Nicole doesn’t want Suzanne to go near the barn. It could be dangerous, she says. But some compulsion draws Suzanne towards the rickety old building again and again.

Turkish-Canadian director Onur Karaman is known for his rather spare and downbeat approach to cinema. In this, his first English language film, his has stripped away everything but the essentials. It’s clear early on that this replicates, at least to some degree, the experience of his central character. Suzanne (Stephanie Breton) is amnesiac and confused. Is she suffering from dementia? Is she drugged? How much of what we see through her eyes is real, how much a product of dreaming? For most of the running time we don’t know, and neither does she. All she knows is that her husband Normand (Alexandre Dubois) is missing, and she has to find out what was happened to him.

Supervising Suzanne’s actions are Nicole (Anana Rydvald) and Linda (Julie Trépanier). The former is strict, sometimes to the point of cruelty, her hair drawn tightly back and her face under constant strain. She tells Suzanne that she should know by now that Normand isn’t coming back. Linda seems more sympathetic, trying to do things with Suzanne, to assist in her explorations – but can Suzanne trust either of them?
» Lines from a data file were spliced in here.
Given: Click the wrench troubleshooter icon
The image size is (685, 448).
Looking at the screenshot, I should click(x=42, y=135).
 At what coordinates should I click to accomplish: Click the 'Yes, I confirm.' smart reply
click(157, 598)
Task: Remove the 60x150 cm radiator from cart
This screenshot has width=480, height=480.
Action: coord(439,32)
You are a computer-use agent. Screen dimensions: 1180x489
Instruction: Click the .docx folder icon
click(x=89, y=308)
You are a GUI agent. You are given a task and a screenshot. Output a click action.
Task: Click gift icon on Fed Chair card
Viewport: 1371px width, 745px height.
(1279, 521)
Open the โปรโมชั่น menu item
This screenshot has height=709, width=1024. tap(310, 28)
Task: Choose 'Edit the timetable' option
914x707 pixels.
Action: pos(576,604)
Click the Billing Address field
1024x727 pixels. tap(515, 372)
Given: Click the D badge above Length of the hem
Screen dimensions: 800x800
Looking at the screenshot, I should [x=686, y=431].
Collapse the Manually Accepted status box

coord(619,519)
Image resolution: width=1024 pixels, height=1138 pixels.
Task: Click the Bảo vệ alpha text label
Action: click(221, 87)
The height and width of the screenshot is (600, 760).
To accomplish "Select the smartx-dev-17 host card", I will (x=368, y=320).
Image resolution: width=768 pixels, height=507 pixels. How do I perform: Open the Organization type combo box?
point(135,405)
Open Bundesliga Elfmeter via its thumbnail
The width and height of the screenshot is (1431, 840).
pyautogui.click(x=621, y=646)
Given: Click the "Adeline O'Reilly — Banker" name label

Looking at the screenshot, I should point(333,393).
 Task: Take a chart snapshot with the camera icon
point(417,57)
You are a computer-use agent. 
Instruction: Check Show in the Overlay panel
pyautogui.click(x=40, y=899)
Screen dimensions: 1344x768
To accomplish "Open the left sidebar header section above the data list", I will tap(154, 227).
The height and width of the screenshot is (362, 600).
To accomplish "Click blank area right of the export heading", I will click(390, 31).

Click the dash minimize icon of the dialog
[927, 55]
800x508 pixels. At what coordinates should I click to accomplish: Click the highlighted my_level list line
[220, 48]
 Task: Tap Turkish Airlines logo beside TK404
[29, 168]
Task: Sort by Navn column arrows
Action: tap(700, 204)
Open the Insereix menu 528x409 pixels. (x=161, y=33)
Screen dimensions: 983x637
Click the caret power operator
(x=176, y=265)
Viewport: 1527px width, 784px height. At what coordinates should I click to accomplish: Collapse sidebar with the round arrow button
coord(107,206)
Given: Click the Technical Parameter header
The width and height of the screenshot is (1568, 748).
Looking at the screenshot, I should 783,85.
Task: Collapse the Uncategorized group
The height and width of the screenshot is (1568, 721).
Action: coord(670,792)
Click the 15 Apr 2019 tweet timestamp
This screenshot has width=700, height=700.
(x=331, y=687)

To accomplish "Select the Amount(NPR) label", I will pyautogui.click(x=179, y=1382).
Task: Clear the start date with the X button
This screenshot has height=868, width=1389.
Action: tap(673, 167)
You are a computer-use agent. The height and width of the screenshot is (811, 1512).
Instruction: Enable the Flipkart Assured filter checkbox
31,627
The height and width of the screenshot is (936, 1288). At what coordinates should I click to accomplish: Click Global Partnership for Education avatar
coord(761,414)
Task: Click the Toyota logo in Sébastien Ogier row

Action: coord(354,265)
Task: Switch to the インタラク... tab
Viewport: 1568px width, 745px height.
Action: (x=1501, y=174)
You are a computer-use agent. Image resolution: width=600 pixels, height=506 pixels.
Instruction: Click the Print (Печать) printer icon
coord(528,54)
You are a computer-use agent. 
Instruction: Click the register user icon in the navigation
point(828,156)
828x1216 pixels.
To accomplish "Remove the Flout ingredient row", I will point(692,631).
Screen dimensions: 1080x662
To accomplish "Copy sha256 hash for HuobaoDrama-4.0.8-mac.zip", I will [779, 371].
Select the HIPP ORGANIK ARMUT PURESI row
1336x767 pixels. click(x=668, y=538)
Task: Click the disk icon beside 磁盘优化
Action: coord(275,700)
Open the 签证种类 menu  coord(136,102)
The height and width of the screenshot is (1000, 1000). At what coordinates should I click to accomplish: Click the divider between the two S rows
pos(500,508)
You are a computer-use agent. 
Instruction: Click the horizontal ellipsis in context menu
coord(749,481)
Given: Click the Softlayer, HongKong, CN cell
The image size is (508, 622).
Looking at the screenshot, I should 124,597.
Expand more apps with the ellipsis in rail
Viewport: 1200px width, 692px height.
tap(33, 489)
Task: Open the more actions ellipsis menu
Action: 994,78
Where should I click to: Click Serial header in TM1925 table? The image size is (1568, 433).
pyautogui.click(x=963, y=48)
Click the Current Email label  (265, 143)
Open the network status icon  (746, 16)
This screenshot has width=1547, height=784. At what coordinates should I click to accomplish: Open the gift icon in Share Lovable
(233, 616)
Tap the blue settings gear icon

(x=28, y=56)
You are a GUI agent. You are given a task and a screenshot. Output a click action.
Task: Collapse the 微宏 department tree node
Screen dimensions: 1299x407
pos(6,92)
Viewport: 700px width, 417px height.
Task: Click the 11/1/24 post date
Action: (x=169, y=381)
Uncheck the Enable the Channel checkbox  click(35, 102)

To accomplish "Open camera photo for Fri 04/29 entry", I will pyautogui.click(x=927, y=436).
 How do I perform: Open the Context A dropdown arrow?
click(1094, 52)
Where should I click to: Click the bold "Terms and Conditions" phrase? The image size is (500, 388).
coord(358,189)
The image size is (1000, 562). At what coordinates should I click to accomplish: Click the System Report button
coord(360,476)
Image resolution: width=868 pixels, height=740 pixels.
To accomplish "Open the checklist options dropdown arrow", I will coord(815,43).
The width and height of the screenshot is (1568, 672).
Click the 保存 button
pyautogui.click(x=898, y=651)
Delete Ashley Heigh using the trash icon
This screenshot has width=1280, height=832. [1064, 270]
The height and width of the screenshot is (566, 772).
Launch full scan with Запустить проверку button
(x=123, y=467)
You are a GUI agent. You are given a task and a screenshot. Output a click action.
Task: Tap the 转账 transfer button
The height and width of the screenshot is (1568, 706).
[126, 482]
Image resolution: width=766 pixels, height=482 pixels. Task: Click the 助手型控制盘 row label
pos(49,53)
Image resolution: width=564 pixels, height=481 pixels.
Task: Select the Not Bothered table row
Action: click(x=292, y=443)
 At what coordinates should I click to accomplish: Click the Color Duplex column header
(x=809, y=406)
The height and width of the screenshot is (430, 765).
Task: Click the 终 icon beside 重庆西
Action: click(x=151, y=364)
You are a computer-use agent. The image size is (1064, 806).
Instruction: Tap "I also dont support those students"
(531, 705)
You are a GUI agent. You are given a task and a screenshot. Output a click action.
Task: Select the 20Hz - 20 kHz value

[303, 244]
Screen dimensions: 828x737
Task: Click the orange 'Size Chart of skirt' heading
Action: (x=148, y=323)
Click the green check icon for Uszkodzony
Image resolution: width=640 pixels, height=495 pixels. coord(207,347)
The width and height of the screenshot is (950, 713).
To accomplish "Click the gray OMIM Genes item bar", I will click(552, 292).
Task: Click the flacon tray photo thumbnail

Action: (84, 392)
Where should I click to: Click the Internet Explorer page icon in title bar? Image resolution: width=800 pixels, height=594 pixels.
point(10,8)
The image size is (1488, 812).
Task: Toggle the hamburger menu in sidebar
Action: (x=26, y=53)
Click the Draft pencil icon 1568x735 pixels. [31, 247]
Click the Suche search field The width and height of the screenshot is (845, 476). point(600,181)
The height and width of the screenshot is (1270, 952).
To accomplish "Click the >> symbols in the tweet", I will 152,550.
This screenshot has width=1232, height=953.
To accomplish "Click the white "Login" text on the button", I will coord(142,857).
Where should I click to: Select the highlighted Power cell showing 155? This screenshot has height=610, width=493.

Although they inhabit a spacious, nicely appointed farmhouse, use polite language and wear ordinary clothes, there is something Kafkaesque about the whole situation – and this, really, is what Karaman is trying to explore.

Are there some things which it’s better to forget? What if the cost of doing so is finding oneself empty, with no connections at all? All Suzanne’s striving seem to exacerbate her suffering. Inside, the house is photographed in black and white, as if formed as much by memory as observation. Key rooms are comfortably familiar, but Suzanne fear the corridors and less frequently used spaces, seeing visions of a woman in white who seems to be chasing her. Outside, at least some of the time, the world is ferociously red, a giant moon filling the sky. One wonders if something terrible has happened to the world – and yet, though they try to keep Suzanne indoors unless she is accompanied, Nicole and Linda don’t seem ill at ease in that way.

Breton’s tortured yet subdued performance speaks to tragedies which will be all too close to home for many viewers, and some will find it difficult to watch. The intrusiveness of mundane pressures, such as Nicole’s insistence that she eat more, is visible in Suzanne’s body language even when she struggles to articulate herself verbally. Cinematographer Thomas McNamara uses high ceilings and long shadows to give the subtle impression that the house is getting bigger and Suzanne smaller by comparison. In one scene she brandishes a knife and there’s that Rosemary’s Baby effect whereby she seems more vulnerable than she did before.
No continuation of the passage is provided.